(Beginning of Document section)

Team leaders and other Citizen School professionals, such as Kidder-Barry, work closely with teachers and administrators to take up where the regular curriculum leaves off; they teach organizational skills, math, writing, note taking, and reading. Citizen Schools kids learn the basics, the lack of which can abort a student career before it reaches takeoff speed. Twelve-year-old Manuel heard about the program from his sixth-grade literature teacher who suggested that Citizen Schools could help him improve his grades. And after two years in the program, thirteen-year-old Kris has found his writing improved: "Writing became easier when they taught us how to print neatly, spell words in our head, and think about what we wrote," he says.

(End of Document section)
(Beginning of Data listing)

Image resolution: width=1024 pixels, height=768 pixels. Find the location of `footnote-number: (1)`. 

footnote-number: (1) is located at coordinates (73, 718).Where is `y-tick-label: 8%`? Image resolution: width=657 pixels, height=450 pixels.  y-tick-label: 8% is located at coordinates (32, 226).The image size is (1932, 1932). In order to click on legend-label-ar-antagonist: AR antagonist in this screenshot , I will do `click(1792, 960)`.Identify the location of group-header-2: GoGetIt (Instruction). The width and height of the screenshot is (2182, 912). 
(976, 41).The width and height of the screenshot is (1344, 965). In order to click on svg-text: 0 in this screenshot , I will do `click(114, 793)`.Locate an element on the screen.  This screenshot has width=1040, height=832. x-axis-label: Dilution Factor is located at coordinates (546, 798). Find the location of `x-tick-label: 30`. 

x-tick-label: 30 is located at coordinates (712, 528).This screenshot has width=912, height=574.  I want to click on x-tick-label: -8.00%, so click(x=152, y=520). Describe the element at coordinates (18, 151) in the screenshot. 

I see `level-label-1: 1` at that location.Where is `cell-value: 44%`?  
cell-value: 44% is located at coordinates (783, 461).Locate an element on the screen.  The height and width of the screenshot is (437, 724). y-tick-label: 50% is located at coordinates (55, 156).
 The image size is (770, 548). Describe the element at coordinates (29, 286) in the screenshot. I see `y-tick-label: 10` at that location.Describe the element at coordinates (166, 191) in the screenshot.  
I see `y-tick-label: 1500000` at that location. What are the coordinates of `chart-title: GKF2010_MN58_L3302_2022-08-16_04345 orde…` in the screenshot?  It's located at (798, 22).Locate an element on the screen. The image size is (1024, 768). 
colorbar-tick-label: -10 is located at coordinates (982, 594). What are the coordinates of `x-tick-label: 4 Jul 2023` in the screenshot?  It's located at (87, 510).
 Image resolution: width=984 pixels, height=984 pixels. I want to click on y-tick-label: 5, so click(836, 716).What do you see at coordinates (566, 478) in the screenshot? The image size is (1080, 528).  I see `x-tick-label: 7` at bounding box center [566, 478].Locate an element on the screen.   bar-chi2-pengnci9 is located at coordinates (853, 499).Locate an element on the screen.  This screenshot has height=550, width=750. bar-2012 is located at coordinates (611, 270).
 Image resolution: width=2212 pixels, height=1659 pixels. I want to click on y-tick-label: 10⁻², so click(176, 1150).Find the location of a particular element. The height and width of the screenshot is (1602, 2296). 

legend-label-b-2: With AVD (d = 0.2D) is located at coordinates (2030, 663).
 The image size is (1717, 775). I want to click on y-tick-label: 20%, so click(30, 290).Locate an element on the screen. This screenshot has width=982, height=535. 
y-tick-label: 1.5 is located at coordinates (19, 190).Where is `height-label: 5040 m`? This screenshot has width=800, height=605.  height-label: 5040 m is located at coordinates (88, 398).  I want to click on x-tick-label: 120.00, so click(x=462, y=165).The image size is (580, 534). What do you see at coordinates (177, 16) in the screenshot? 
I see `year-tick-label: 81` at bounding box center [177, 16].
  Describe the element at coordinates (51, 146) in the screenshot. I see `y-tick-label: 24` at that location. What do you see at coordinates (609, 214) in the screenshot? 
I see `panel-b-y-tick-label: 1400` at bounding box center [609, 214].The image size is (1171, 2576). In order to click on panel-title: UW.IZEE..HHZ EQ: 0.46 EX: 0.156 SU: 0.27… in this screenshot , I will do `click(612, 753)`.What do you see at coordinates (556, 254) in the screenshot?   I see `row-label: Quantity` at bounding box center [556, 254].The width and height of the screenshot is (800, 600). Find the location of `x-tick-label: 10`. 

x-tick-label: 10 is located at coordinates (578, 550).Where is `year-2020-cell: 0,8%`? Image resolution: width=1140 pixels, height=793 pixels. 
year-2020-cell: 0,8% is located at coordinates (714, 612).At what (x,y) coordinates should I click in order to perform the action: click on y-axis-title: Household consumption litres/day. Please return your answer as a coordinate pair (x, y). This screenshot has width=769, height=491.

(End of Data listing)

> [Tasks to carry out]:
**1)** List the subjects and skills that the passage about Citizen Schools says team leaders and other professionals teach.
**2)** Answer from the passage about Citizen Schools:
(a) Whom do team leaders and other Citizen School professionals work closely with?
(b) Who told Manuel about the program?
(c) How long had Kris been in the program when he found his writing improved?

> [Results by task]:
**1)**
- Organizational skills
- Math
- Writing
- Note taking
- Reading

**2)**
(a) Teachers and administrators.
(b) His sixth-grade literature teacher.
(c) Two years.